A New Approach of Rotated Staggered Grid FD Method With Unsplit Convolutional PML for GPR

Abstract

We introduce a novel implementation of a rotated staggered grid (RSG) finite difference (FD) method based on the unsplit convolutional perfectly matched layer (UCPML). The method is carried out using rotated staggered FD operators and a general complex frequency shifted stretching factor. It can offer a number of advantages over the RSG with split convolutional perfectly matched layer (SCPML), such as improving computational efficiency, overcoming the numerical dispersions resulting from the high-frequency propagation and strong contrasts in material, and specifically absorbing the evanescent modes at grazing incidence. A half-space numerical example with a lossy medium attached demonstrates that large-scale spurious reflections and evanescent modes at grazing incidence are absorbed efficiently by the UCPML in RSG scheme.

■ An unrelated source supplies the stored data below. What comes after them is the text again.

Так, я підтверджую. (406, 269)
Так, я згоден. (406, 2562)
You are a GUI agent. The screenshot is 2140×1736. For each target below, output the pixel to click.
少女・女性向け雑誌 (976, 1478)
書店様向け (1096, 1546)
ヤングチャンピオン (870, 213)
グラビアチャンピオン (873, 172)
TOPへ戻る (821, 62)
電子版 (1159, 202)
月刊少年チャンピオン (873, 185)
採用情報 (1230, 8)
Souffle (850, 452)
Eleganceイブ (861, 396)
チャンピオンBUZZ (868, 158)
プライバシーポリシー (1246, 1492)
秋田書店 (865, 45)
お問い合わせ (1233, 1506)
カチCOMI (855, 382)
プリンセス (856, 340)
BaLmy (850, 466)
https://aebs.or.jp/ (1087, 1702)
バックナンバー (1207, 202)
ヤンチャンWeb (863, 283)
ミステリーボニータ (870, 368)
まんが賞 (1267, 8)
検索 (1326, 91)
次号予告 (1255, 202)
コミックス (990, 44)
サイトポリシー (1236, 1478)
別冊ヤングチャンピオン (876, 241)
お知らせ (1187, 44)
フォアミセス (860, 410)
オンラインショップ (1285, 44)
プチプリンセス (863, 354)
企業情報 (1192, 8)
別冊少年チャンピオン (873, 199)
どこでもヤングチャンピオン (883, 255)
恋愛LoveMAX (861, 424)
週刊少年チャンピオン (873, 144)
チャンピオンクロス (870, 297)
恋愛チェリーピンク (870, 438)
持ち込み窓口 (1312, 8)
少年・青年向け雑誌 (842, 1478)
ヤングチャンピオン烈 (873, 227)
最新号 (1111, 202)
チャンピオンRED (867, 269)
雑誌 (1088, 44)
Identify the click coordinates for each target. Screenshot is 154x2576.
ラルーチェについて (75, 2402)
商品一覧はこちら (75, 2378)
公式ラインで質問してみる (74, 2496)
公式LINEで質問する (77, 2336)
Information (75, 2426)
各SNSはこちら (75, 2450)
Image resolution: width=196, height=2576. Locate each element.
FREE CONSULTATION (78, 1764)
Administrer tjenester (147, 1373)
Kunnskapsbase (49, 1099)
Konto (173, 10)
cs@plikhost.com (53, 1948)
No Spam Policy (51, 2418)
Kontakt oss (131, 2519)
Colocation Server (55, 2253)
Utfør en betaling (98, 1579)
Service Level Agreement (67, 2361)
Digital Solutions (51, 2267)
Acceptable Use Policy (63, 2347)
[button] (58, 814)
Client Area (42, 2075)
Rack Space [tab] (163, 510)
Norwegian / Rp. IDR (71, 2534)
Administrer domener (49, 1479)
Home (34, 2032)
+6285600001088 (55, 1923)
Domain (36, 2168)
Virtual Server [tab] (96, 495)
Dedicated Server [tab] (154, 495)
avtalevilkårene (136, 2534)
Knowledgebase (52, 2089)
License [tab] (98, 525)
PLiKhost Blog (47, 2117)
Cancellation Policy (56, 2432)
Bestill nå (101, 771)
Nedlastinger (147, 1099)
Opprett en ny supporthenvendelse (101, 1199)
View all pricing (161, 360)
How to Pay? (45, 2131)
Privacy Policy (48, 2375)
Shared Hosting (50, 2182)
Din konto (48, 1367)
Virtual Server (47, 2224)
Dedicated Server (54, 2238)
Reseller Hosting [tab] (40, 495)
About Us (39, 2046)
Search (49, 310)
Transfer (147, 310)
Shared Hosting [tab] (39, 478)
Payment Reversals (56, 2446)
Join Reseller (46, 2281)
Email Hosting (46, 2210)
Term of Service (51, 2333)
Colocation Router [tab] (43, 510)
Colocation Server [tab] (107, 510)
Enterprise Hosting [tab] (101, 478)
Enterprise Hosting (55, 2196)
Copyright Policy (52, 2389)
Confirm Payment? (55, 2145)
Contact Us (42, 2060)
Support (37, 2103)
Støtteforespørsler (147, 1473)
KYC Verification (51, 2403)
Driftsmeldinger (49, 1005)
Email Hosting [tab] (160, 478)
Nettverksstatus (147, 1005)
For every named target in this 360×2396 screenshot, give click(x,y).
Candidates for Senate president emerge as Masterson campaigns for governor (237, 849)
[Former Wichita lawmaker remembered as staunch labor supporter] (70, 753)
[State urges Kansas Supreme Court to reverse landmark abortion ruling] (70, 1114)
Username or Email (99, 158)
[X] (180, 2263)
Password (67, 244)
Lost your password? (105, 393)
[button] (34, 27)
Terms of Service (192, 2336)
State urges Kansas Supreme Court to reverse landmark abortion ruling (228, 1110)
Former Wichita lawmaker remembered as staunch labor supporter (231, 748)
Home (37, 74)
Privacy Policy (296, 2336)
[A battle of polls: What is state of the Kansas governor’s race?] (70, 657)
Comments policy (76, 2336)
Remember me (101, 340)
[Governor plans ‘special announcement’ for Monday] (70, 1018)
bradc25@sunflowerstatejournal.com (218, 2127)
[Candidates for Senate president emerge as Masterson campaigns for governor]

Meanwhile, the comparison of the reflection error between the proposed algorithm and traditional approaches [using time-dependent reflection error (TDRE) and frequency-dependent reflection error (FDRE)] suggests that the proposed algorithm of RSG provides a preferable improvement in absorbing low-frequency coda wave of evanescent modes, particularly in the lossy medium that possesses inhomogeneous discontinuities.